For mathematicians, the binary numeral system is a common system. It is a base-2 number system, a numeral system that represents numeric values using two symbols, usually 0 and 1. More specifically, the usual base-2 system is a positional notation with a radix of 2. Owing to its straightforward implementation in electronic circuitry, the binary system is used internally by virtually all modern computers.
According to wikipedia.com, the ancient Indian mathematician Pingala presented the first known description of a binary numeral system around 800 BC written in Hindu numerals. The numeration system was based on the Eye of Horus Old Kingdom numeration system.
A full set of 8 trigrams and 64 hexagrams, analogous to the 3-bit and 6-bit binary numerals, were known to the ancient Chinese in the classic text I Ching. Similar sets of binary combinations have also been used in traditional African divination systems such as Ifá as well as in medieval Western geomancy.
An ordered binary arrangement of the hexagrams of the I Ching, representing the decimal sequence from 0 to 63, and a method for generating the same, was developed by the Chinese scholar and philosopher Shao Yong in the 11th century. However, there is no evidence that Shao understood binary computation.
In 1605 Francis Bacon discussed a system by which letters of the alphabet could be reduced to sequences of binary digits, which could then be encoded as scarcely visible variations in the font in any random text.
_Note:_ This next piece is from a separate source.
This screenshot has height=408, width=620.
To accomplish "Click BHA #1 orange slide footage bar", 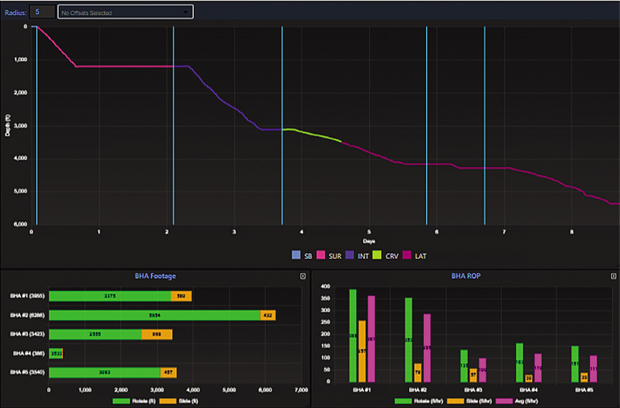I will 181,296.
Importantly for the general theory of binary encoding, he added that this method could be used with any objects at all: “provided those objects be capable of a twofold difference onely; as by Bells, by Trumpets, by Lights and Torches, by the report of Muskets, and any instruments of like nature.”[2] (See Bacon’s cipher.)
The modern binary number system was fully documented by Gottfried Leibniz in the 17th century in his article Explication de l’Arithmétique Binaire. Leibniz’s system used 0 and 1, like the modern binary numeral system.
In 1854, British mathematician George Boole published a landmark paper detailing a system of logic that would become known as Boolean algebra. His logical system proved instrumental in the development of the binary system, particularly in its implementation in electronic circuitry.
In 1937, Claude Shannon produced his master’s thesis at MIT that implemented Boolean algebra and binary arithmetic using electronic relays and switches for the first time in history. Entitled A Symbolic Analysis of Relay and Switching Circuits, Shannon’s thesis essentially founded practical digital circuit design.
In November of 1937, George Stibitz, then working at Bell Labs, completed a relay-based computer he dubbed the “Model K” (for “Kitchen”, where he had assembled it), which calculated using binary addition. Bell Labs thus authorized a full research program in late 1938 with Stibitz at the helm. Their Complex Number Computer, completed January 8, 1940, was able to calculate complex numbers. In a demonstration to the American Mathematical Society conference at Dartmouth College on September 11, 1940, Stibitz was able to send the Complex Number Calculator remote commands over telephone lines by a teletype. It was the first computing machine ever used remotely over a phone line. Some participants of the conference who witnessed the demonstration were John Von Neumann, John Mauchly, and Norbert Wiener, who wrote about it in his memoirs.
Representation
A binary number can be represented by any sequence of bits (binary digits), which in turn may be represented by any mechanism capable of being in two mutually exclusive states. The following sequences of symbols could all be interpreted as the same binary numeric value of 667:
1 0 1 0 0 1 1 0 1 1
| - | - - | | - | |
x o x o o x x o x x
y n y n n y y n y y
A binary clock might use LEDs to express binary values. In this clock, each column of LEDs shows a binary-coded decimal numeral of the traditional sexagesimal time.
The numeric value represented in each case is dependent upon the value assigned to each symbol. In a computer, the numeric values may be represented by two different voltages; on a magnetic disk, magnetic polarities may be used. A “positive”, “yes”, or “on” state is not necessarily equivalent to the numerical value of one; it depends on the architecture in use.
In keeping with customary representation of numerals using Arabic numerals, binary numbers are commonly written using the symbols 0 and 1. When written, binary numerals are often subscripted, prefixed or suffixed in order to indicate their base, or radix. The following notations are equivalent:
- 100101 binary (explicit statement of format)
- 100101b (a suffix indicating binary format)
- 100101B (a suffix indicating binary format)
- bin 100101 (a prefix indicating binary format)
- 1001012 (a subscript indicating base-2 (binary) notation)
- %100101 (a prefix indicating binary format)
- 0b100101 (a prefix indicating binary format, common in programming languages)
When spoken, binary numerals are usually pronounced by pronouncing each individual digit, in order to distinguish them from decimal numbers. For example, the binary numeral “100″ is pronounced “one zero zero”, rather than “one hundred”, to make its binary nature explicit, and for purposes of correctness. Since the binary numeral “100″ is equal to the decimal value four, it would be confusing, and numerically incorrect, to refer to the numeral as “one hundred” so to speak.